The evolving nature of litigation/arbitration: risk and opportunity
With U.S.-style class action mechanisms becoming more widely available in the EU and elsewhere, companies operating in global markets are increasingly exposed to the threat of group claims. In our view, this trend is also likely to lead to more sophisticated plaintiffs’ bars in many jurisdictions. Compounding the rise of a global plaintiffs’ bar and the availability of class actions is the ability of civil claimants in many jurisdictions to bring tag along proceedings in the wake of ever more common regulatory investigations. In our experience, companies facing potential exposure to group liability benefit from giving early thought as to where they may be sued, potential damages exposure, the window of opportunity during which claims may be brought, and critically, how to navigate, and possibly exploit, the substantive and procedural differences between class action regimes.

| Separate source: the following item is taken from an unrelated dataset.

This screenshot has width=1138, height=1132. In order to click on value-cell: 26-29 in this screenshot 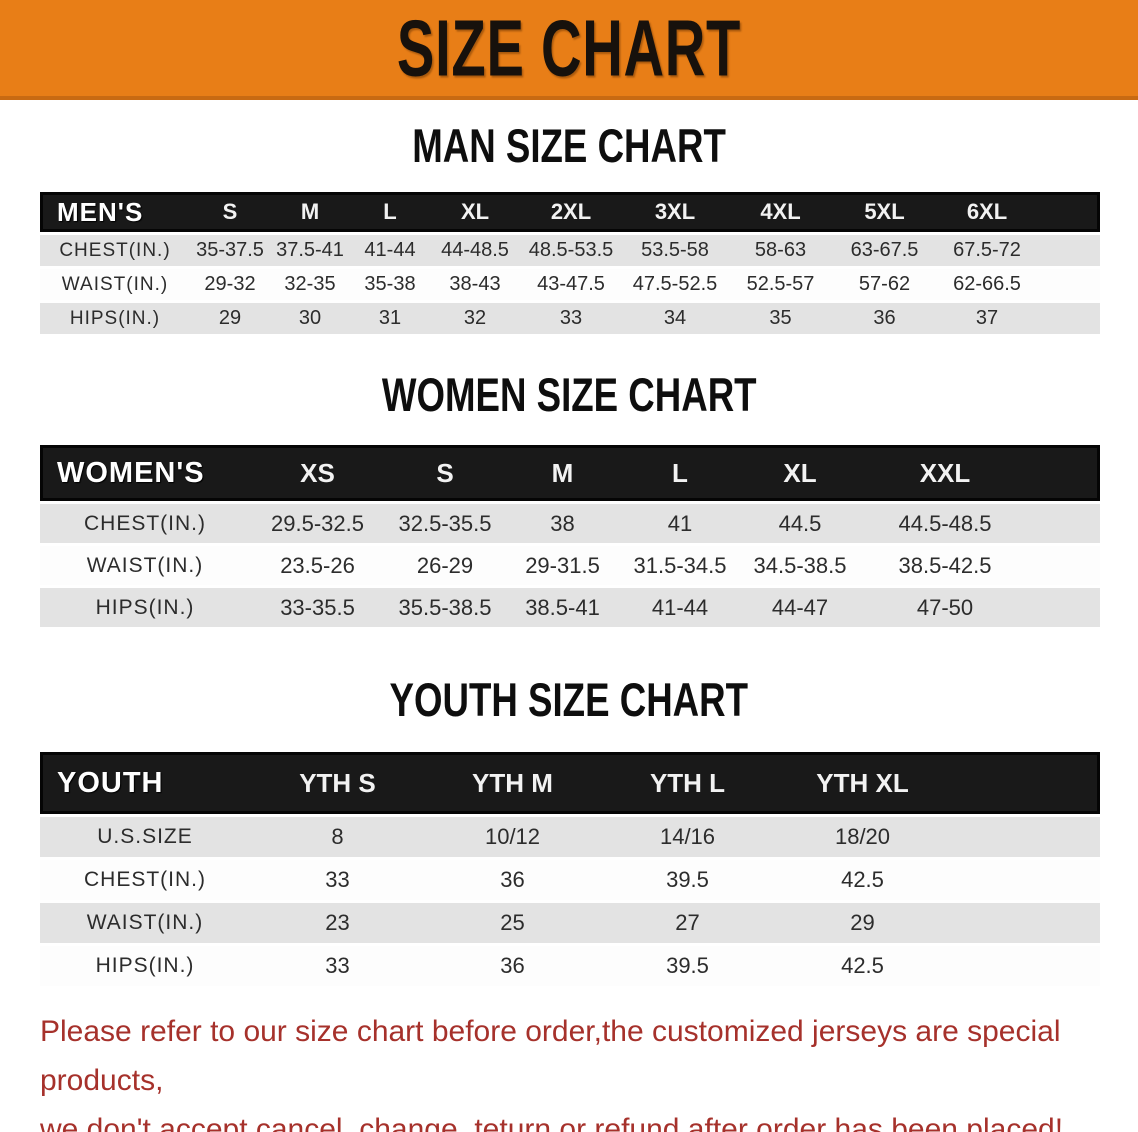, I will do `click(445, 566)`.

Litigation and arbitration are of course double-edged swords: while our corporate clients are often on the defensive side of these claims, it bears noting that courts and arbitration forums may also present opportunity, whether to keep a competitor from misusing your proprietary technology or for redress against a wayward counterparty. One important trend we see continuing into 2017 is the rise of litigation funding, which can often convert what might be otherwise prohibitively costly claims into an avenue worth pursuing. While models vary, litigation funds typically fund litigation or arbitration claims on a non-recourse basis, taking responsibility for all or a portion of the claimant’s costs in return for a share of the judgement or award.

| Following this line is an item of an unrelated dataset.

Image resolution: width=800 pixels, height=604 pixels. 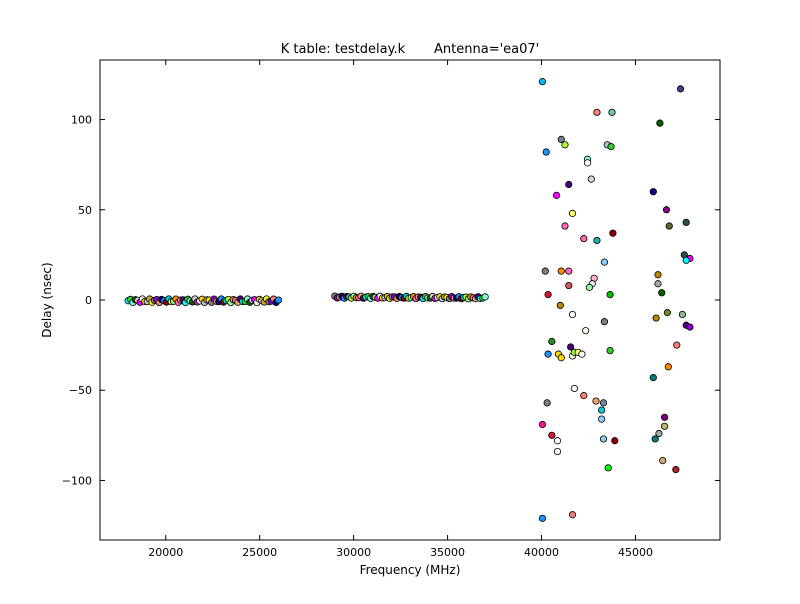 I want to click on y-tick-label: 50, so click(x=85, y=210).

A second trend we see continuing into 2017 is the increasing openness to international arbitration as a more effective and neutral forum for redress than national courts when resolving disputes abroad. Companies entering new ventures with foreign counterparts should consider in advance whether their business agreements should include arbitration provisions.
Corporate culture and the “tone at the top”

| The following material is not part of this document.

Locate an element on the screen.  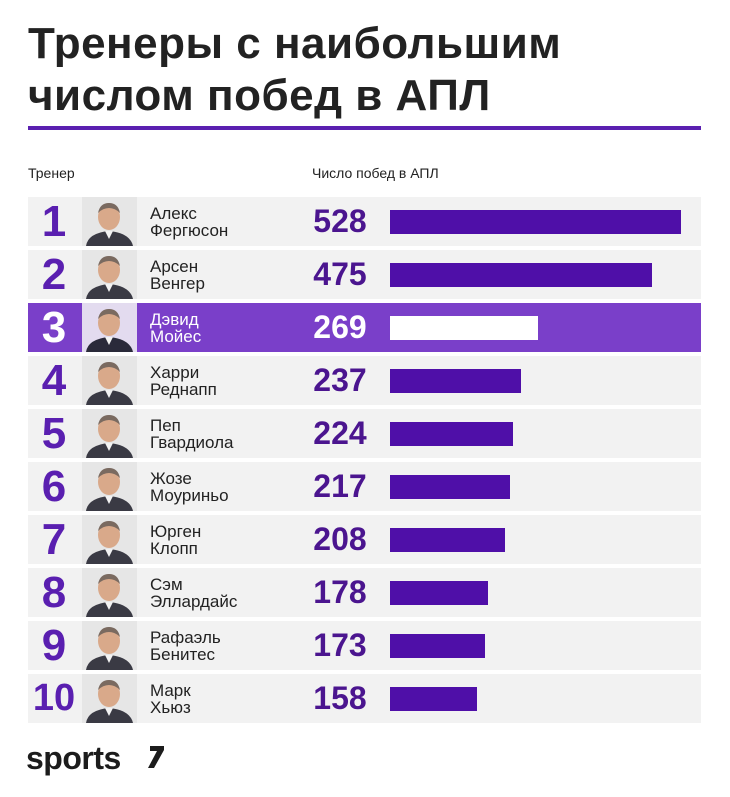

As we saw a number of times this year, even the most senior corporate leaders can be forced to step down by pressure from shareholders and regulators if there is a perception, right or wrong, that they did not set the right example. Implementing and maintaining appropriate policies and procedures to strengthen and maintain corporate reputation continues to be a vital theme for global corporations. The cornerstone of healthy corporate culture is what has become known as “tone at the top”—the attitude of the board of directors and senior management towards ethical behavior. Striking the right tone at the top is especially critical for companies that are rapidly expanding or have widely spread workforces or operations. Public shareholders, regulators, media and others are looking beyond the letter of the law in setting expectations for good corporate behavior, so merely abiding by the law is insufficient.